The introduction of no-cost sharing for additional imaging, pathology services and patient navigation will have several financial impacts for employers and plan sponsors:
- Increased claims costs: Not surprisingly, expanded coverage for additional imaging like MRIs and ultrasounds and pathology evaluations will likely increase claims costs in the near term. Employers should analyze historical claims data to estimate potential increases in utilization and associated costs.
- Budgeting for navigation services: Individualized patient navigation services will add to overall plan costs. While these services can improve health outcomes and reduce long-term costs through early detection, they require upfront investment.
- Impact on premiums: Increased claims costs may lead to higher insured premiums. Employers should engage with insurance carriers to understand how these changes will affect rates.
- Potential for cost offsets: Initial cost increases may be offset by early detection leading to less aggressive treatments and improved outcomes.

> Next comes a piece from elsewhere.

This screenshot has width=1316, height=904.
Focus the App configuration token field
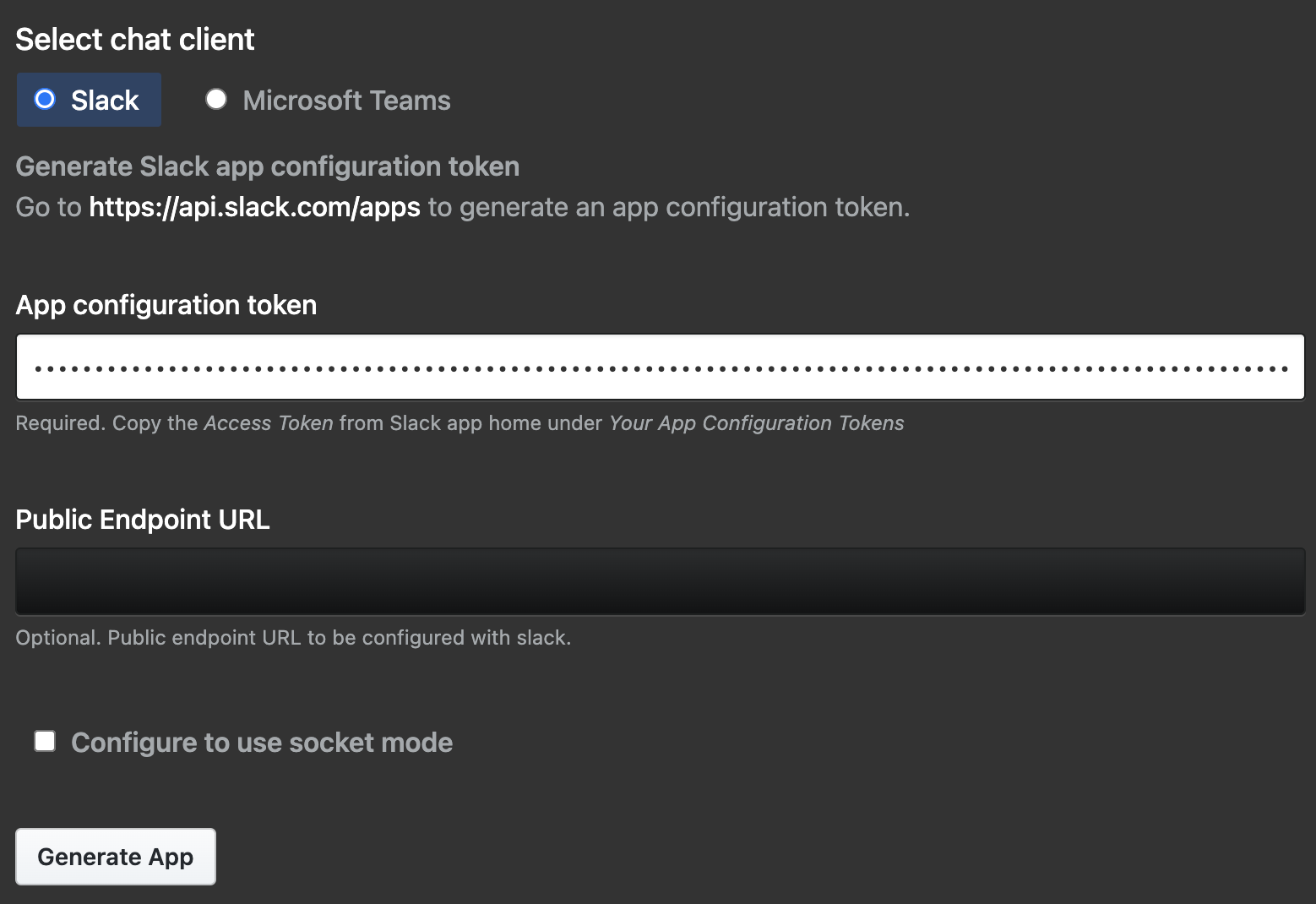(x=660, y=368)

Employers should work with actuaries to model these offsets and assess the long-term financial impact.
- Monitoring and evaluation: Close monitoring of utilization patterns and claims data is crucial. Regular evaluations will help identify trends and assess the effectiveness of navigation services.
- Impact on absenteeism: Early detection and treatment of breast cancer can lead to shorter recovery times and reduced absenteeism. By facilitating timely screenings and interventions, employers may see improved employee attendance and productivity, which can offset some of the costs associated with expanded coverage.
Employer next steps
Some employer plans, including HSA-qualified HDHPs, may already be covering breast cancer screening beyond mammograms as preventive care, free of cost-sharing.

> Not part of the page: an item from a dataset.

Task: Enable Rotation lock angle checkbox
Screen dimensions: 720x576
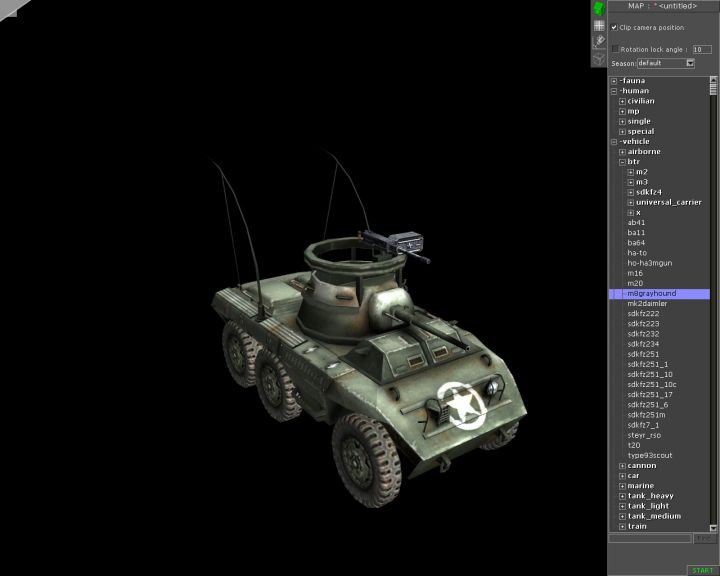Action: coord(615,48)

Last fall, Notice 2024-75 clarified that HSA-qualifying HDHPs could—but weren’t required to—offer pre-deductible coverage of all types of breast cancer screenings, extending beyond just mammograms.
Employers that chose not to expand pre-deductible coverage to additional types of breast cancer imaging in the 2025 plan will have to in the 2026 plan.
Additional employer considerations include:
- Current coverage: Evaluate current coverage as compared to coverage required for plans beginning in 2026 and determine cost implications, if any.
- Coding guidelines: Review coding guidelines and claim processing systems, especially for plans currently covering additional breast imaging and pathology as diagnostic (with participant cost-sharing). Work in advance with carriers and third-party administrators to identify and remedy potential claim coding complications. Consider implementing member advocacy services to tackle claims processing challenges.
- Communications: Review member-facing plan documents, such as summary plan descriptions (SPDs) and summary of benefits and coverages (SBCs) for any necessary revisions to benefit coverages. Consider member communications announcing new navigation services.